The congregation were invited to recognise that at the heart of our reflection on the Treaty of Waitangi is the need for reconciliation. In conclusion, Cushla asked the tangata whenua, ‘As we embark on a journey of re-creating – what is it that you need to heal your heart? … because until your heart is healed, I – a woman of the People of the Treaty – can find no peace in mine’.
Cultural heritage is hugely important to any of us. Expression of our personhood is formed by cultural values, expectations, practices and heritage. The gathering was gently challenged in effect as to how can we justify a fierce protection of, say, our European morés, expecting them to ‘rule’ always, since our very European and other presence here in Aotearoa-New Zealand is derived from the Treaty of Waitangi, the expression of a relationship of justice between two peoples.
Above all the gospel imperative is entirely a statement of inclusiveness.

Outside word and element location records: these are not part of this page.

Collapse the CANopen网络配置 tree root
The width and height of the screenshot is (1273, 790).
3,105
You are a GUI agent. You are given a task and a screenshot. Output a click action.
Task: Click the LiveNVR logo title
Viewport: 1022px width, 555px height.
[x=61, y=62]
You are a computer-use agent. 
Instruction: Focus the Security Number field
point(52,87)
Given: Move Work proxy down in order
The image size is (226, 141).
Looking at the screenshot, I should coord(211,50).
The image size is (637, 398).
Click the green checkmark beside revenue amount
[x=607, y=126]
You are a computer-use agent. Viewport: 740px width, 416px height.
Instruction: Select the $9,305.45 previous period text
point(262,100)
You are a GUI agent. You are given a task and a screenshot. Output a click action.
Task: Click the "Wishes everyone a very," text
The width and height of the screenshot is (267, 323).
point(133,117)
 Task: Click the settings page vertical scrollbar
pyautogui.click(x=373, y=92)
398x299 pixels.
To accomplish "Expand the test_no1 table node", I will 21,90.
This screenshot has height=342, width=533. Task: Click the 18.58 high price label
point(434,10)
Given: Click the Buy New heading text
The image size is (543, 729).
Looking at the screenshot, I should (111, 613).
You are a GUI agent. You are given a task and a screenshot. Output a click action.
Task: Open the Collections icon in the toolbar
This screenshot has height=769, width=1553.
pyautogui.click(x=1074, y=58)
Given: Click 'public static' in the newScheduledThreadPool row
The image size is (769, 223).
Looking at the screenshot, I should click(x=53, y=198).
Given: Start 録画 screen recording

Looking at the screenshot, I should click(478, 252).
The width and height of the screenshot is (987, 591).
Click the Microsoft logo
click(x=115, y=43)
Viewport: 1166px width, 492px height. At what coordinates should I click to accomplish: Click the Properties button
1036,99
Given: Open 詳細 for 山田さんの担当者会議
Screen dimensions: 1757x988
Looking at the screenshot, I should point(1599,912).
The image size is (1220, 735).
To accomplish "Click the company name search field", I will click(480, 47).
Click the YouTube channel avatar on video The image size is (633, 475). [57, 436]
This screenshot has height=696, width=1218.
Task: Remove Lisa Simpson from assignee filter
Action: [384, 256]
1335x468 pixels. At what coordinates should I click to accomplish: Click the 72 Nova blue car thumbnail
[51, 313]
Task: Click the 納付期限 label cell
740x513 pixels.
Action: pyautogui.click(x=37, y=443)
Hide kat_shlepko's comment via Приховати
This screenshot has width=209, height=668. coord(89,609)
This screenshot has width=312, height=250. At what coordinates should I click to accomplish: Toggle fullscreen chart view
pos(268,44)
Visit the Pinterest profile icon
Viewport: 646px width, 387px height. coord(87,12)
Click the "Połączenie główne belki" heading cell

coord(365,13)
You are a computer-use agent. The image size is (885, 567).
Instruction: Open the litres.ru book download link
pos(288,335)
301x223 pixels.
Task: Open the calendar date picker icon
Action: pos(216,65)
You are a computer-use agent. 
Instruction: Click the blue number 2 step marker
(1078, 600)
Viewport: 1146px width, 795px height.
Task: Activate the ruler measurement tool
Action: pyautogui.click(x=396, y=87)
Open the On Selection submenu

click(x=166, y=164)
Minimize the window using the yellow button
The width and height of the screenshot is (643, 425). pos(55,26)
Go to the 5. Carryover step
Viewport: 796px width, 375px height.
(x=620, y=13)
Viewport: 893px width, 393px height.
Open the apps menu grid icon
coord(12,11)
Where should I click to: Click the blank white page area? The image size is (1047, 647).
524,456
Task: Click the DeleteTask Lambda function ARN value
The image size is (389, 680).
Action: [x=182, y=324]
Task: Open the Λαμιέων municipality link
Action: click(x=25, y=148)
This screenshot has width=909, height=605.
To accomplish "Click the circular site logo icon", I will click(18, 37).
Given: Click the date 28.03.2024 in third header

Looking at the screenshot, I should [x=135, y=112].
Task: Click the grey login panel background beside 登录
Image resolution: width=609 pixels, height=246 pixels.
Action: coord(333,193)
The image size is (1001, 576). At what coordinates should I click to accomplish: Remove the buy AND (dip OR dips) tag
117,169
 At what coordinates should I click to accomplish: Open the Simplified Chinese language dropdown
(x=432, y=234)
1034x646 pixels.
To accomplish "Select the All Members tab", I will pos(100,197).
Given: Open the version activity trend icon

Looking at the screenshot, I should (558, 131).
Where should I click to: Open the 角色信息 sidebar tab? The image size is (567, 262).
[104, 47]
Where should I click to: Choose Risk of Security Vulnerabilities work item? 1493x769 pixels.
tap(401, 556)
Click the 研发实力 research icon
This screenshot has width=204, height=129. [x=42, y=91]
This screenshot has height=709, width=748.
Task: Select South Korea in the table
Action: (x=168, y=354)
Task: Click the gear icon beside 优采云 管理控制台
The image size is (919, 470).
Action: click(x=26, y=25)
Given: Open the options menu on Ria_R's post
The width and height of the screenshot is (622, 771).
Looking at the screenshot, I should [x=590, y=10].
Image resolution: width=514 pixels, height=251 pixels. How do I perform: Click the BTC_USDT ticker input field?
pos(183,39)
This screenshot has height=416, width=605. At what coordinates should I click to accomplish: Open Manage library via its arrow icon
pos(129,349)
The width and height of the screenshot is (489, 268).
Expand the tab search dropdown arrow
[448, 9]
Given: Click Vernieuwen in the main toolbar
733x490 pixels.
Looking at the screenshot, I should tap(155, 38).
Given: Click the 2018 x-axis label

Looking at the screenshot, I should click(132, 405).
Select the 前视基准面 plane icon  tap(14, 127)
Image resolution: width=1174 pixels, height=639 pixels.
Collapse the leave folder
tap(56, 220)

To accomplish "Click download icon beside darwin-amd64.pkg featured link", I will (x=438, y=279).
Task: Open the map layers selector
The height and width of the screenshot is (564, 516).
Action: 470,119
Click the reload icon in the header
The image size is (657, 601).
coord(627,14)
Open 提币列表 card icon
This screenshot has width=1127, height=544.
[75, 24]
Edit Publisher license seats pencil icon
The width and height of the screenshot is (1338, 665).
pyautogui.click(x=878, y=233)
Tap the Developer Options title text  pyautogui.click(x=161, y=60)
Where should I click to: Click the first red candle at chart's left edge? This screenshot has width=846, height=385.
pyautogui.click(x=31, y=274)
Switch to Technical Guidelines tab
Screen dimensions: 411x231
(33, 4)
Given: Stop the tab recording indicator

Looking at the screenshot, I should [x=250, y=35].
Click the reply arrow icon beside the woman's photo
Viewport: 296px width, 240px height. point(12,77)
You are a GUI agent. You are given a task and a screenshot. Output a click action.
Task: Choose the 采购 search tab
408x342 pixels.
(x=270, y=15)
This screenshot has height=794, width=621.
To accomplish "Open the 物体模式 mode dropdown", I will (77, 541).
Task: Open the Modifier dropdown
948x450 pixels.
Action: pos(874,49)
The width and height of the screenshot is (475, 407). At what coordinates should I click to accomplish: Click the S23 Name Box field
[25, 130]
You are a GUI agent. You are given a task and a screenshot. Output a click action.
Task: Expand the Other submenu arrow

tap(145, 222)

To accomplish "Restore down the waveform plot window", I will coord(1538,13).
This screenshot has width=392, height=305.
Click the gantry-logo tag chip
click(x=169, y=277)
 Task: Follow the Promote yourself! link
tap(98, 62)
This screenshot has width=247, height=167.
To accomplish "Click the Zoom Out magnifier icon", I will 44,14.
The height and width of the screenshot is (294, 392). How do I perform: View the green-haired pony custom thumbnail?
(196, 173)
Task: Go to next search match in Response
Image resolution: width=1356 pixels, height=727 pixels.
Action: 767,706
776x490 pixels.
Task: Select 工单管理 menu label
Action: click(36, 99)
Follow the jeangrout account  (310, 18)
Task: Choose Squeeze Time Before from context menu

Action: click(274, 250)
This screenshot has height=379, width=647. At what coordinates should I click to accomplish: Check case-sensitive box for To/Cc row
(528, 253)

Jesus would have no truck with a culture of dominance by the powerful, or failure to share by any who wished to be called followers of his.
Planning for the Mass was instigated and coordinated by Cushla Low and parish kuia Makere Wano, kaumatua Lindsay McLeod, North Taranaki Pastoral worker Susan Frykberg – with others’ enthusiastic support.
Henare Walmsley, Chairperson of Te Kahu o te Rangi of the Archdiocese of Wellington, provided a unique dimension with his skills on traditional Māori instruments. The proceedings commenced with the sonorous tones of the putatara, (shell conch). A karakia highlighted the Elevation followed by the whirring sound of the twirling purerehua at the remembrance of the dead, directed to the four corners, calling forth the presence of the spirits of ancestors.
These unexpected touches added a rich dimension to our parish’s mostly Euro-centred celebrations. Kaupapa Māori was incorporated into the greeting and conclusion and parts of the prayers of the faithful were voiced in Te Reo Māori.